_INSTRUCTIONS TO FOLLOW:_
Print exactly what appears from the line containing "Task: Click the e-Report info badge icon" through the final line of the data below, pictures excluded.

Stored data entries
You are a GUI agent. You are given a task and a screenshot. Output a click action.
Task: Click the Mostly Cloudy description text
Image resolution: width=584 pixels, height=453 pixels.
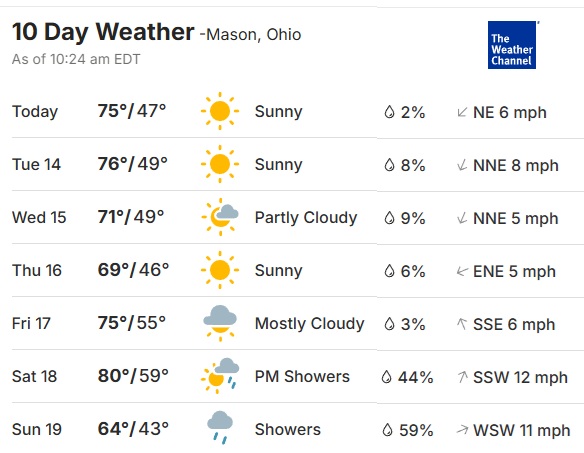310,323
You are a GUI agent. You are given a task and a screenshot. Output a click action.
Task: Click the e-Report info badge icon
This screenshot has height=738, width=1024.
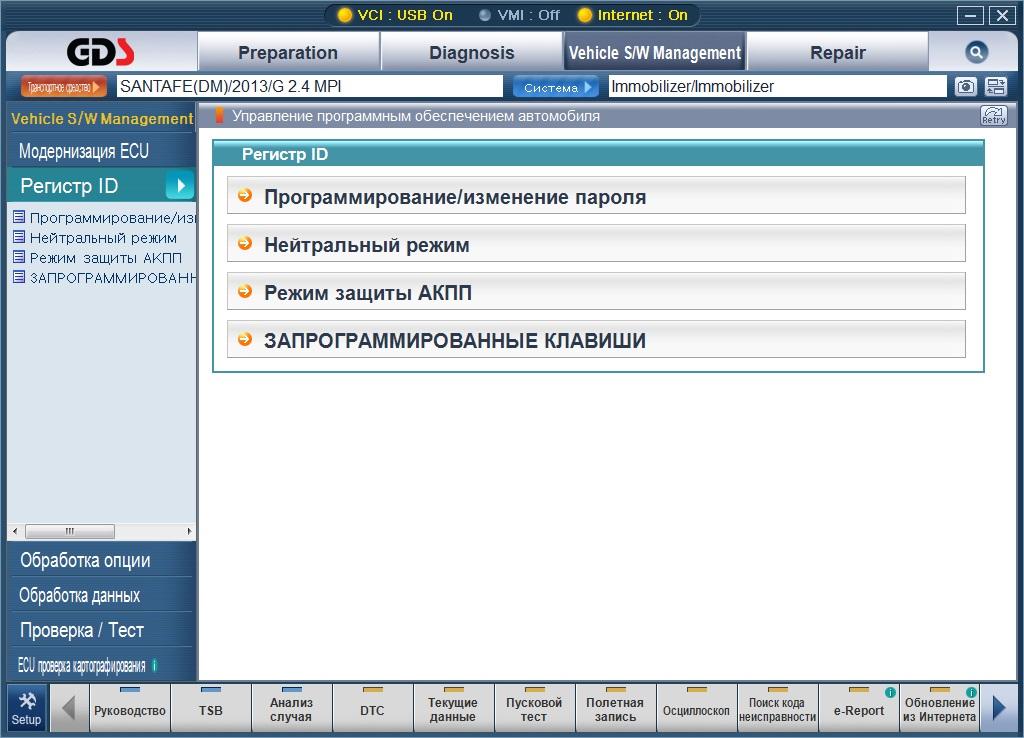889,692
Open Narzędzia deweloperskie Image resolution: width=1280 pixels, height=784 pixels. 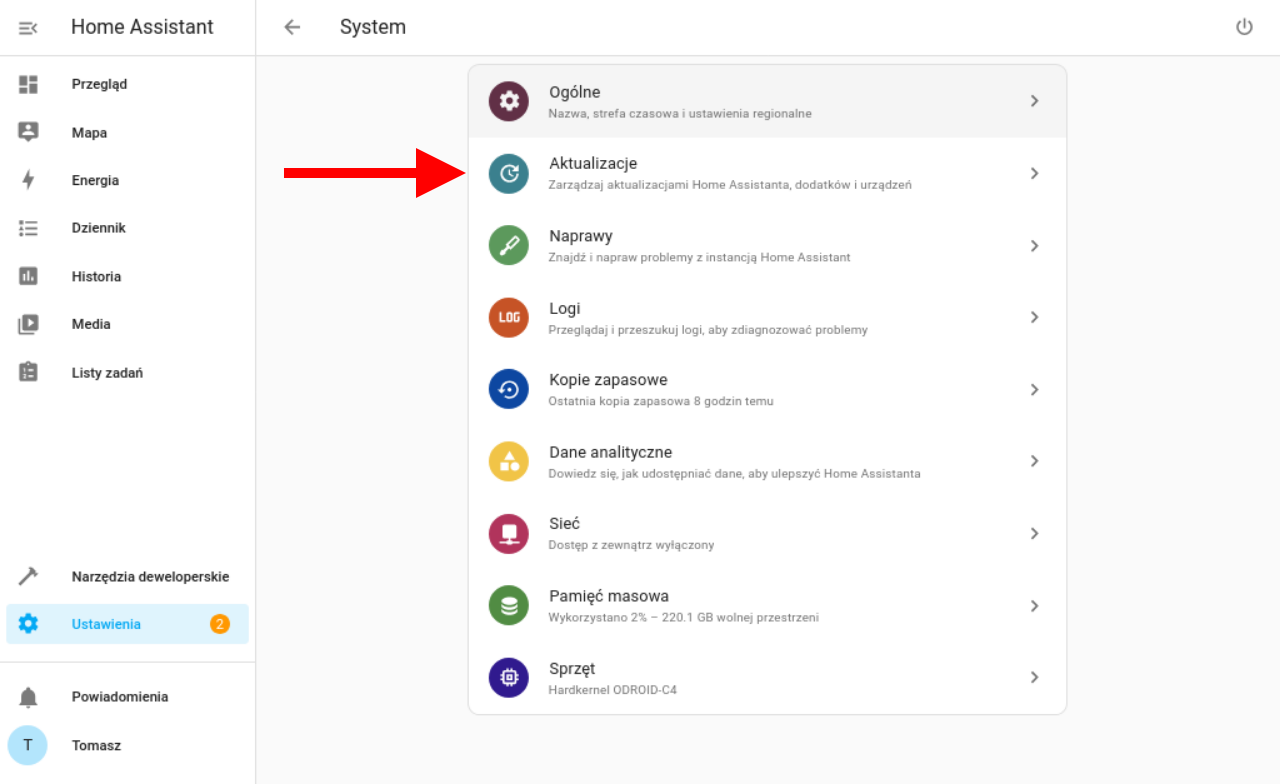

_ANSWER FOR THIS EXERCISE:_
Task: Click the e-Report info badge icon
This screenshot has height=738, width=1024.
889,692
Open Narzędzia deweloperskie Image resolution: width=1280 pixels, height=784 pixels. 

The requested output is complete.